Session I - Basic Science


Thurs., 10/9/03 Basic Science, Paper #7, 3:29 PM

The Effect of Sacral Fracture Malreduction on the Initial Strength of Iliosacral Screw Fixation for Transforaminal Sacral Fractures

Kathleen S. Beebe, MD1; Mark C. Reilly, MD1; Regis L. Renard1; Chris T. Sabitino1; Michael S. Sirkin, MD1; Michael D. Stover, MD2; Fred F. Behrens, MD1;

1UMDNJ- New Jersey Medical School, Newark, New Jersey; USA;
2Loyola University Medical Center, Maywood, Illinois, USA (AO Grant)

Purpose: The definition of acceptable displacement of sacral fractures is not agreed upon. It has been previously demonstrated that the area of fracture interdigitation is significantly affected by sacral fracture malreduction. It is our hypothesis that internal fixation of sacral fractures in a malreduced position will lead to a decrease in the strength of iliosacral screw fixation due to the limitation of fracture bony contact.

Methods: Six cadaveric pelves were cleared of all extraneous soft tissues except for the ligamentous structures stabilizing the sacroiliac joint. Dual energy x-ray absorptiometry (DEXA) was performed on all pelves, which were then divided into two groups of roughly equivalent bone density.

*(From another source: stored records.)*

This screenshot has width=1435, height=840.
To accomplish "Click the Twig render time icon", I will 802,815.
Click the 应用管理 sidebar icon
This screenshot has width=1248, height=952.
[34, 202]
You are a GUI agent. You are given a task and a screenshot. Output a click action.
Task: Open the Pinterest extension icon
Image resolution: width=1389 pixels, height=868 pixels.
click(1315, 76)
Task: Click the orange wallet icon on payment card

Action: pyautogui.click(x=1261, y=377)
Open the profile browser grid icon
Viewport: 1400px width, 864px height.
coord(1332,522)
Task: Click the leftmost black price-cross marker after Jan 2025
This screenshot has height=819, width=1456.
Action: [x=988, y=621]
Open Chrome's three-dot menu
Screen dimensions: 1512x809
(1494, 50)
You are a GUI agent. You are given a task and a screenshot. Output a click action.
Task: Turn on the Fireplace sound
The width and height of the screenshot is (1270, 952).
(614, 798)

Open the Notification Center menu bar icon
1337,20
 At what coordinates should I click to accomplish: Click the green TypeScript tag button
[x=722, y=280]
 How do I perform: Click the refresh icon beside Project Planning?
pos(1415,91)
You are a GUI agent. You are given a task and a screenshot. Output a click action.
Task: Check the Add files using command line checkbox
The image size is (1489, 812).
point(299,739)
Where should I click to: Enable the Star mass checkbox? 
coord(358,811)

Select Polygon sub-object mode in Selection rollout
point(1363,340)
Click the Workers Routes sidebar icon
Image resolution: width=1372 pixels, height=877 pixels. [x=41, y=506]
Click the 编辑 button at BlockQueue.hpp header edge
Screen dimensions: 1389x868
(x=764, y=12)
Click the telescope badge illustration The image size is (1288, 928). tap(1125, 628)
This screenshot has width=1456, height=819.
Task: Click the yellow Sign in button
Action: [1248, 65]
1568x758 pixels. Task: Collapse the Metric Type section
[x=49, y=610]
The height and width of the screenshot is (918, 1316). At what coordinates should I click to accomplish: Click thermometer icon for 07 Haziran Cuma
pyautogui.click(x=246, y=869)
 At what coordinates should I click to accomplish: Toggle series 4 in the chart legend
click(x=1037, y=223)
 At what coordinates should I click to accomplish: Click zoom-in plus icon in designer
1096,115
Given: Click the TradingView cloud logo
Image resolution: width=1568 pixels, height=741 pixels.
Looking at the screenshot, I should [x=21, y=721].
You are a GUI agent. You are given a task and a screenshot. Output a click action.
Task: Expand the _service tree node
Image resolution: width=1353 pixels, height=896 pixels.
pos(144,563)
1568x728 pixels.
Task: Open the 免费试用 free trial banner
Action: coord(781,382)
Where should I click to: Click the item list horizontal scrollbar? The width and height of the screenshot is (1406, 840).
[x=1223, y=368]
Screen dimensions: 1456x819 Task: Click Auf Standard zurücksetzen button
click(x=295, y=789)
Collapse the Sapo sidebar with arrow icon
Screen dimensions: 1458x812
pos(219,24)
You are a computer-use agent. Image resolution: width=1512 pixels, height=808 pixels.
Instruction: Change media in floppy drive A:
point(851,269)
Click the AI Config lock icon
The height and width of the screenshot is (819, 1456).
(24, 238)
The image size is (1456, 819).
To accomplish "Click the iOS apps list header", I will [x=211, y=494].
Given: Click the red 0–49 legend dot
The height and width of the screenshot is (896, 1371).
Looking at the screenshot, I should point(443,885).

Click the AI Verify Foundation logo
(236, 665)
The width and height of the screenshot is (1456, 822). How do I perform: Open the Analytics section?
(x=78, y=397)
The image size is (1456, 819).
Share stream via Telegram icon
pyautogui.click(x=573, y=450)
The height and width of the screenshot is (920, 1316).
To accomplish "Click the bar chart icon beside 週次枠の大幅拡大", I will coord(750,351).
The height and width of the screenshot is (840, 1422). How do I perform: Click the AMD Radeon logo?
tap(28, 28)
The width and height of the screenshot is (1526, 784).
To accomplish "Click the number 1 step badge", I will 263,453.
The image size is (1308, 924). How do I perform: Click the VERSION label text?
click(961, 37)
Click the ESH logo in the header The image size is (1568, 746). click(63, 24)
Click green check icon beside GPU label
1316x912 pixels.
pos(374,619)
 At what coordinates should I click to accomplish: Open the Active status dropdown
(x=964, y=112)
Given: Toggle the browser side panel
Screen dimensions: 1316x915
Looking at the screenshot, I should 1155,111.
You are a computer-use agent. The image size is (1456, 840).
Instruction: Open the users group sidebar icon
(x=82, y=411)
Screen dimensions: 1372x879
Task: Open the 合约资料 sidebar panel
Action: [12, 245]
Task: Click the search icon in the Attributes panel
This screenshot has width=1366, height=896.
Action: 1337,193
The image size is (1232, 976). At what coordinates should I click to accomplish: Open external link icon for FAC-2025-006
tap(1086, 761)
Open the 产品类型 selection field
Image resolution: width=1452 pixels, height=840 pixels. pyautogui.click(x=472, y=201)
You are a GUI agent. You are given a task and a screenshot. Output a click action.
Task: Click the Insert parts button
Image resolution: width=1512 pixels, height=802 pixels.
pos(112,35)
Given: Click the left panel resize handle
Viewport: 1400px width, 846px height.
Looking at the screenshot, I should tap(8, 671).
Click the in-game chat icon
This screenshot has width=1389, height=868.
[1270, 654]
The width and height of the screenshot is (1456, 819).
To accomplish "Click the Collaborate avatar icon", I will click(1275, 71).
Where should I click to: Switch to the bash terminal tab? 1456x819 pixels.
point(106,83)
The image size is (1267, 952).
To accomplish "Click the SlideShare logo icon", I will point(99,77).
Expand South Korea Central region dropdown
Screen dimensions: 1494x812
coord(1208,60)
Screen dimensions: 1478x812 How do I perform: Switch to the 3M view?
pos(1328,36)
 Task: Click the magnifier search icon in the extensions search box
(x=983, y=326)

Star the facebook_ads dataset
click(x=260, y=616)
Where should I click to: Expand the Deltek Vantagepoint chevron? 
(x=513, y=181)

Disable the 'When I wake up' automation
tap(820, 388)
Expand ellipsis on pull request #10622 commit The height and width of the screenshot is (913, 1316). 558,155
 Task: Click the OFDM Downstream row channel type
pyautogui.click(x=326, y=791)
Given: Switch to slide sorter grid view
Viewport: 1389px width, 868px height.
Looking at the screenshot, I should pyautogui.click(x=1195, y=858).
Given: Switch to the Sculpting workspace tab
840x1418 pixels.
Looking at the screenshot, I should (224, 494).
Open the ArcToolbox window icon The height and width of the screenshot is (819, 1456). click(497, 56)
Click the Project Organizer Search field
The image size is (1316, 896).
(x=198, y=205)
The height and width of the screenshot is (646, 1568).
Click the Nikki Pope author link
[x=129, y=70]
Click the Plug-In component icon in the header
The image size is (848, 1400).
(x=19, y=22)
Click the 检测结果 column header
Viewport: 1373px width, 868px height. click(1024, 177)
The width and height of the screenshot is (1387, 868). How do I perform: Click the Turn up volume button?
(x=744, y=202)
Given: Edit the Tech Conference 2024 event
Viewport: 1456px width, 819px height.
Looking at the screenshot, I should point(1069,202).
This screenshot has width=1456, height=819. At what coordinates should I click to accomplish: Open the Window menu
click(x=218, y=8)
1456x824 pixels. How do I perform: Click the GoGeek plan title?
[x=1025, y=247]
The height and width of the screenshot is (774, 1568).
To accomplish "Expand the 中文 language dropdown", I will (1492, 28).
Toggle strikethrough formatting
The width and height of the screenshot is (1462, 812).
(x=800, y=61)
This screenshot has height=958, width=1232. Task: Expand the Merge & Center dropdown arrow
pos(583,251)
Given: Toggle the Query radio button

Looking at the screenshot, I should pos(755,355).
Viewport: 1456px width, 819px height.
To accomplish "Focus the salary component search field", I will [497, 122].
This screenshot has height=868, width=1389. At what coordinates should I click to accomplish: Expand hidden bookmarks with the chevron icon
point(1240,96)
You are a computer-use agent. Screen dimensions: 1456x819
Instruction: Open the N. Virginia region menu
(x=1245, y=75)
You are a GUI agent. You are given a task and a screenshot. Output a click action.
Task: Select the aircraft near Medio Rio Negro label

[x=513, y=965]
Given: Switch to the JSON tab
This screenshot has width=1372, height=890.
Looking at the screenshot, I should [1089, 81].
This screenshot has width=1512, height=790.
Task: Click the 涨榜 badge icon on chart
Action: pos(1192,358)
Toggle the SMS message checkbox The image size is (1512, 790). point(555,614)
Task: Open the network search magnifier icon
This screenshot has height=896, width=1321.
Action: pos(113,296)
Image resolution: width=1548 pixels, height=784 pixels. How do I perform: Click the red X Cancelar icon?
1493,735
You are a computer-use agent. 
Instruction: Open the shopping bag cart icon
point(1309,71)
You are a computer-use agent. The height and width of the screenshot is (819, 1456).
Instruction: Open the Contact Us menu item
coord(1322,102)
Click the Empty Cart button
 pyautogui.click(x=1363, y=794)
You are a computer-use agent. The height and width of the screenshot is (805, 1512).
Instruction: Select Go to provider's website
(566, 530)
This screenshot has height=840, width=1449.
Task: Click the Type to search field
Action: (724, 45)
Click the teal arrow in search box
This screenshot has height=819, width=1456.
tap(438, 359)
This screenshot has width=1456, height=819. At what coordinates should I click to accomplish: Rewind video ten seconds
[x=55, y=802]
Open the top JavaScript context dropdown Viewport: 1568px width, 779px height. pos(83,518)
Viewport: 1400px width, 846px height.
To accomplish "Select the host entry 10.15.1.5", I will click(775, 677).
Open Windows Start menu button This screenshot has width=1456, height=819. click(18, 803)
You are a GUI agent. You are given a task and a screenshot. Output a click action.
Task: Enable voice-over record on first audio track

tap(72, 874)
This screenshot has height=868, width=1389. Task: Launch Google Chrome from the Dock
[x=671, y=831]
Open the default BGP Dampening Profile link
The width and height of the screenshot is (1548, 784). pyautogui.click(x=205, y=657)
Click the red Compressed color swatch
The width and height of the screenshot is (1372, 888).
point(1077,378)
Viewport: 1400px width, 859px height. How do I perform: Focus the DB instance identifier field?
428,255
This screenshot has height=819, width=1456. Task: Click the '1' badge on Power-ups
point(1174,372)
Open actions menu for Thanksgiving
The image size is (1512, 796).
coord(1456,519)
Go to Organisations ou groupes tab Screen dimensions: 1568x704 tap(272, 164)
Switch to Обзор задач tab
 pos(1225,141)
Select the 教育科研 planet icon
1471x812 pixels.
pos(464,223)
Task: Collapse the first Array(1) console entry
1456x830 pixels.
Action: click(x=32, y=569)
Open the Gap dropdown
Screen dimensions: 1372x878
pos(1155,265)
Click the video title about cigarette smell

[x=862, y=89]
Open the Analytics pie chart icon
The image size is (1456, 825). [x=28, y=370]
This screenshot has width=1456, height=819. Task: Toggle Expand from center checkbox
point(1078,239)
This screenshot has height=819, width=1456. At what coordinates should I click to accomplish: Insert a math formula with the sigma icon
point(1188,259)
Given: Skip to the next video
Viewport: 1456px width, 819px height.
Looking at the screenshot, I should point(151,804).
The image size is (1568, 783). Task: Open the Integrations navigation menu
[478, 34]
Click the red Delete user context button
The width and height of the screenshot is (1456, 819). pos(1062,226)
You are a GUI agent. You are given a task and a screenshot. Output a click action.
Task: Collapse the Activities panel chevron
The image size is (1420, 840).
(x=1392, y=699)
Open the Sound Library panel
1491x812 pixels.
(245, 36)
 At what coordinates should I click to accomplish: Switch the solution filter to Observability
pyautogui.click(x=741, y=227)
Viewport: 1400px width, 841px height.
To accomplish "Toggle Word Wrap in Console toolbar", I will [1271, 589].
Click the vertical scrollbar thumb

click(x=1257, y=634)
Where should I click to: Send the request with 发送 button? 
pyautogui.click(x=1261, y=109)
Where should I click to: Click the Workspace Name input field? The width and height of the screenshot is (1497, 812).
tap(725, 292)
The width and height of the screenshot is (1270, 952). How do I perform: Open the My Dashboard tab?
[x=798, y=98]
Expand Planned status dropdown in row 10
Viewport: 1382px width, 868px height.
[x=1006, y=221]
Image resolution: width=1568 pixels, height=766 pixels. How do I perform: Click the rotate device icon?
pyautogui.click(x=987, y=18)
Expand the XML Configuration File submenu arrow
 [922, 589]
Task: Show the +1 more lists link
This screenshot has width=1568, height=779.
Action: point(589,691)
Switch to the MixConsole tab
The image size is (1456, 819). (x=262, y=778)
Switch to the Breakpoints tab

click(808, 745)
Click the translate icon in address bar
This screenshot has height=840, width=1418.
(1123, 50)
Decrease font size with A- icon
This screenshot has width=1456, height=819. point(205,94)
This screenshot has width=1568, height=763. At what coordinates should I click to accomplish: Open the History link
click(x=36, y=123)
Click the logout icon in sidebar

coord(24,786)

The intact stiffness of each pelvis was determined by using a MTS servo hydraulic testing machine (MTS Corp., Eden Prairie, Minnesota). Osteotomies were performed on one side of each pelvis through the sacral foramina, with separation of the pubic symphysis to simulate a transforaminal sacral fracture (type 61-C1.3, c4 [a2]). Fixation with two partially threaded 7.3 cannulated screws was performed with three pelves reduced anatomically and three pelves malreduced cranially by 1 cm. The Medivision Navigation System (Synthes, Paoli, Pennsylvania) was used to ensure uniform screw placement and depth insertion. Sagittal CT scanning was performed to allow for calculation of the cross-sectional overlap at each fracture site. The pelves were retested with the MTS machine, and load-versus-displacement curves were generated and compared with intact stiffness.

Results: The pelves that were anatomically reduced had a 46.7% ± 7.3% return to intact stiffness, whereas the pelves fixed at 1 cm of vertical displacement returned to 28.2% ± 8.9% of the initial intact stiffness (P = 0.0494). As in previous studies, cranial malreduction of the transforaminal sacral fractures resulted in a statistically significant decrease in the area of overlap between the two sacral fragments. Linear regression analysis demonstrated a statistically significant association between cross-sectional area and final stiffness of the internally fixed fractures (R2 = 0.920 and P = 0.0024).

Discussion: Internal fixation of sacral fractures has been shown to be anatomically compromised by malreduction. The results of this preliminary cadaveric biomechanical study would indicate that malreduction of a transforaminal sacral fracture may also result in a less mechanically sound fixation construct.

Conclusions: The results of this study demonstrated that cranial malreduction of transforaminal sacral fractures in a cadaveric fracture model results in reduced final stiffness of iliosacral fixation.